Operação prendeu o candidato Clébio Jacaré - Foto: Reprodução
Operação prendeu o candidato Clébio Jacaré - Foto: Reprodução

A Justiça do Rio de Janeiro determinou nesta quinta-feira (22) que seja solto o candidato a deputado federal Clébio Lopes 'Jacaré' (União Brasil), que foi preso, acusado pelo Ministério Público do Rio de Janeiro (MPRJ) de desvio de dinheiro em Itatiaia.

O candidato foi o mesmo que declarou ao TSE (Tribunal Superior Eleitoral) um patrimônio total de R$ 15,9 milhões, sendo R$ 5,1 em dinheiro vivo.

O desembargador Paulo de Tarso Neves, da 5ª Câmara Criminal do Tribunal de Justiça do Rio, disse na decisão não haver justificativas para o encarceramento de Clébio por ele ser réu primário e ter bons antecedentes.

Além disso, o magistrado também considerou a candidatura à Câmara dos Deputados, embora não em caráter "determinante" para a soltura.

Sob o risco de ter a soltura revogada, Clébio deverá comparecer mensalmente ao juízo e às demais audiências sobre o caso.

Nas redes sociais, o candidato publicou uma nota onde afirma que "diversas especulações" sobre o dinheiro vivo declarado apareceram logo antes às denúncias do MP-RJ, "porém, a falta de evidências conclusivas que vinculem Clébio Lopes Pereira ao caso demonstrou alguns excessos da medida tomada".

Clébio, também afirma que a quantia em dinheiro vivo tem origem lícita e deve ser declarada ao TSE (Tribunal Superior Eleitoral).

Segundo a denúncia do MP-RJ, o grupo preso formava uma organização, organização criminosa controlava Itatiaia com o objetivo de obter vantagens por meio de lesões à administração pública, com a prática dos crimes de estelionato, peculato, concussão, corrupção passiva, corrupção ativa, contratação direta ilegal, fraude em licitação ou contrato, lavagem de dinheiro, dentre outros.
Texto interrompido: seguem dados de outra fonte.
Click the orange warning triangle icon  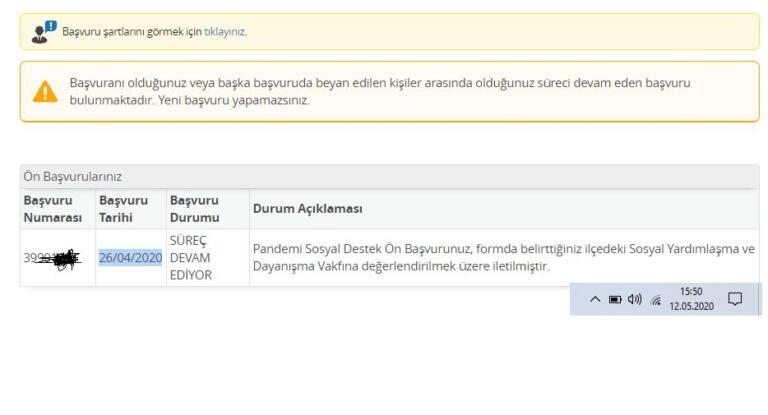click(x=45, y=91)
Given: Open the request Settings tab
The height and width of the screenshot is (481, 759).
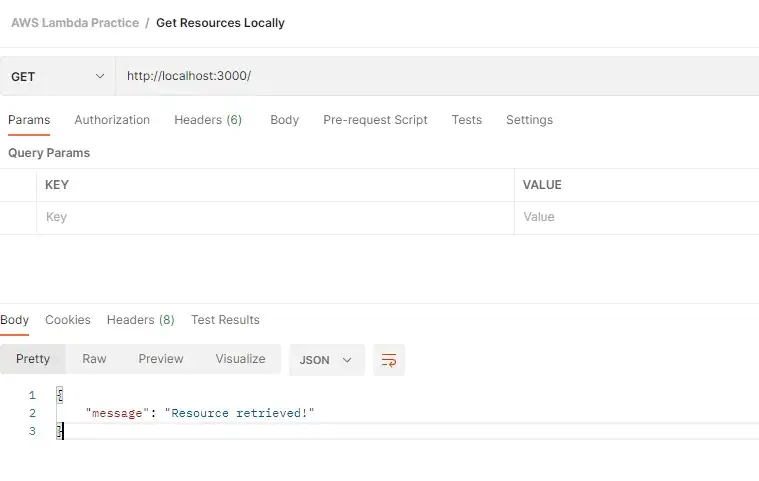Looking at the screenshot, I should click(529, 120).
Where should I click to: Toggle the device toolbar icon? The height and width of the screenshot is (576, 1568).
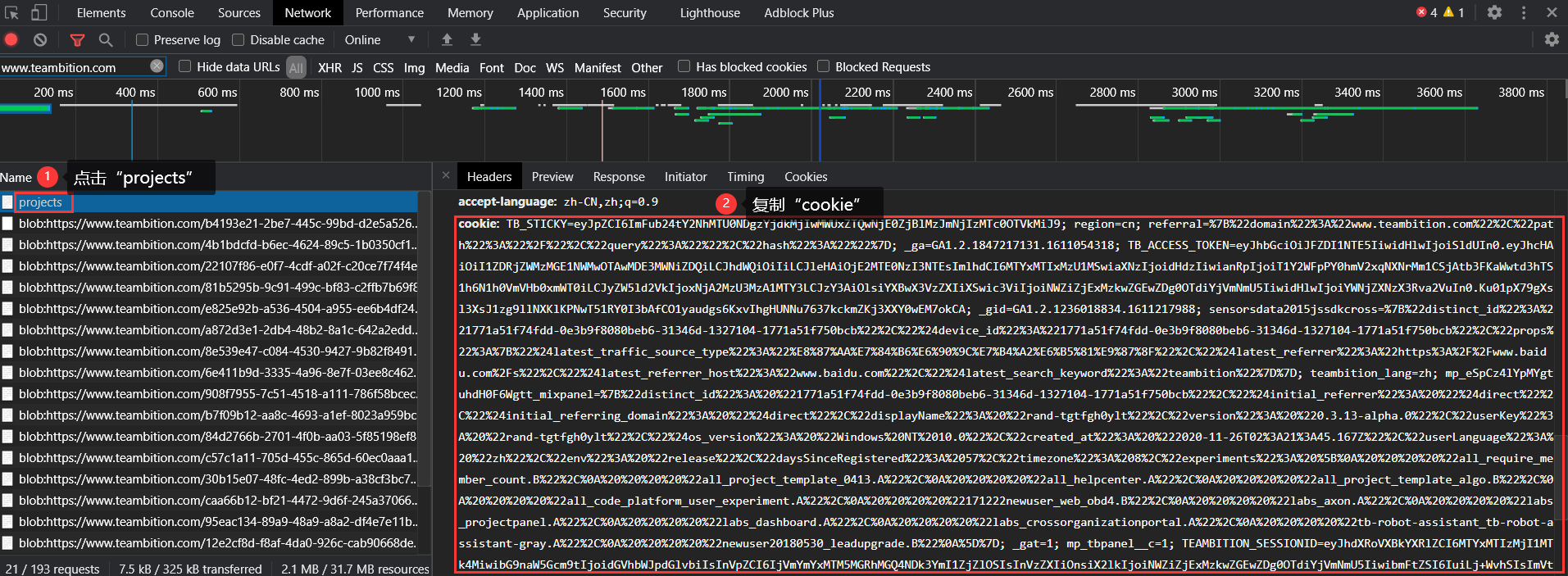click(x=39, y=12)
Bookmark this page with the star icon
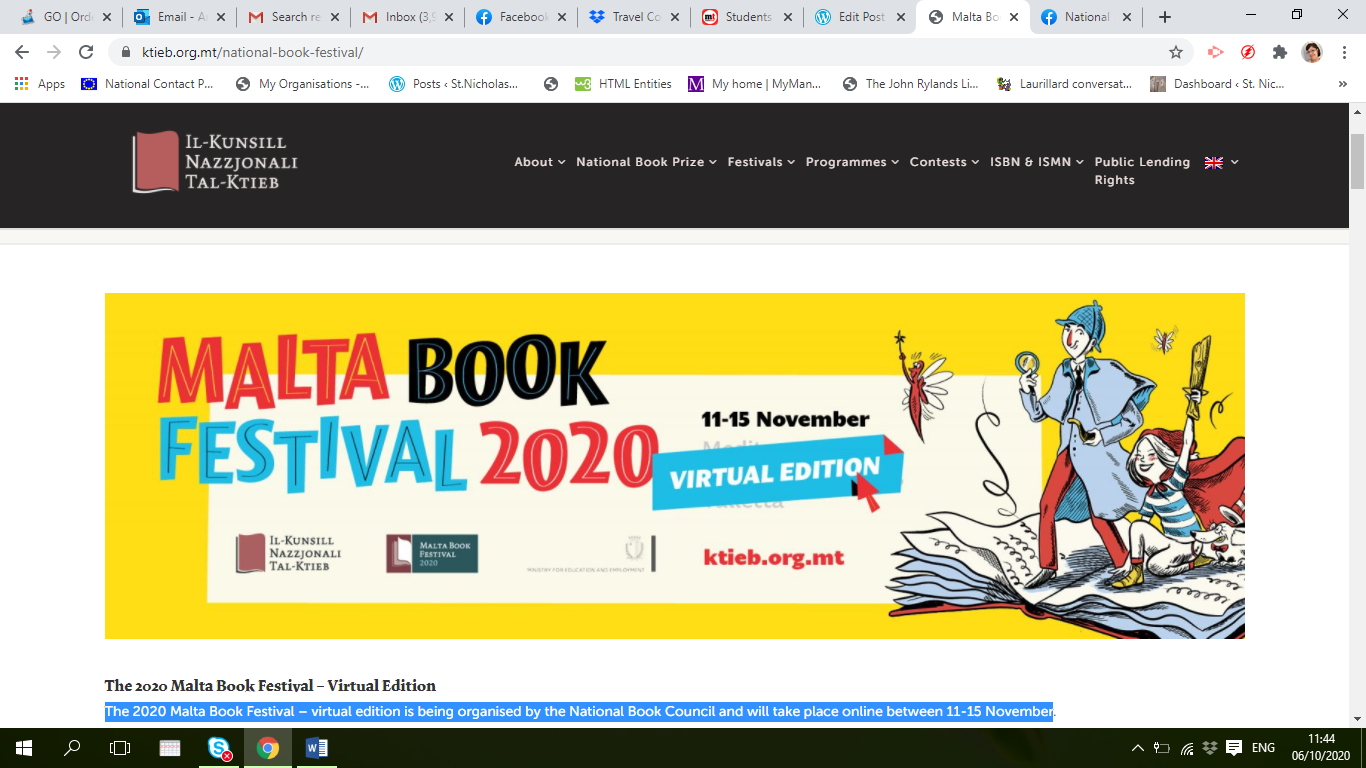This screenshot has width=1366, height=768. (1176, 52)
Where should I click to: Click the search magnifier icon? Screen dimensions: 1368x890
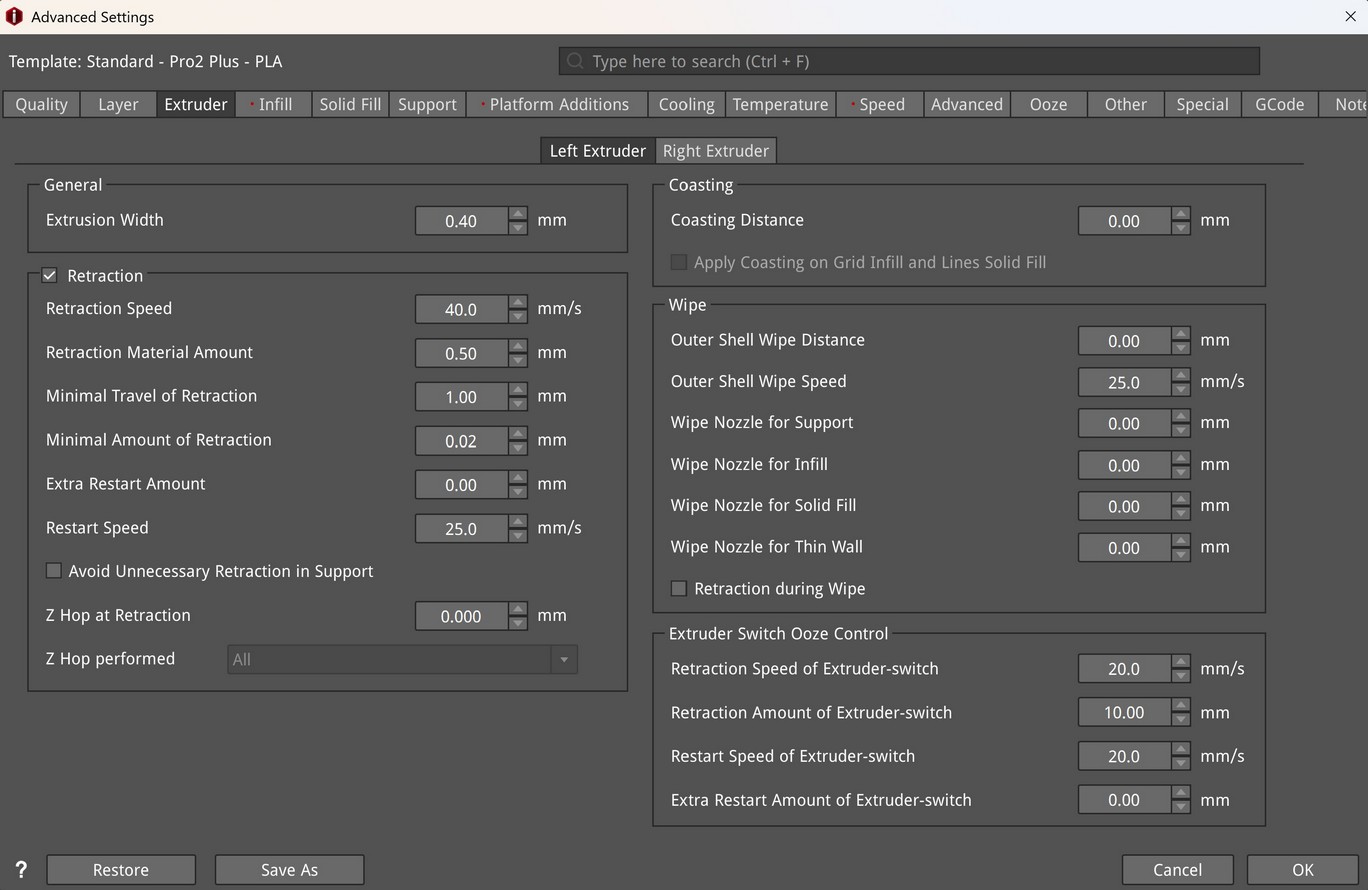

Além disso, as investigações mostram que a administração do município de Itatiaia foi "vendida" por prefeitos interinos a "investidores" do Rio de Janeiro e região metropolitana, formando uma organização criminosa composta por agentes públicos que receberam valores para delegar a gestão da prefeitura e se omitir nas fiscalizações de responsabilidade da Câmara Municipal.

Ainda de acordo com as investigações, algumas pessoas teriam sido pagas para assumir a condução do município, focando no desvio de recursos públicos, inclusive a partir da nomeação de funcionários "fantasmas" e fraudes em contratos e licitações, para recuperar o "investimento" realizado.

Clébio, segundo o MP-RJ, seria um dos líderes da organização criminosa, responsável pela idealização do projeto e acerto primário com a administração pública local. Na prisão, o MP ainda informou que foram apreendidos com Jacaré cerca de R$ 29 mil e US$ 3,1 mil (cerca de R$ 16 mil).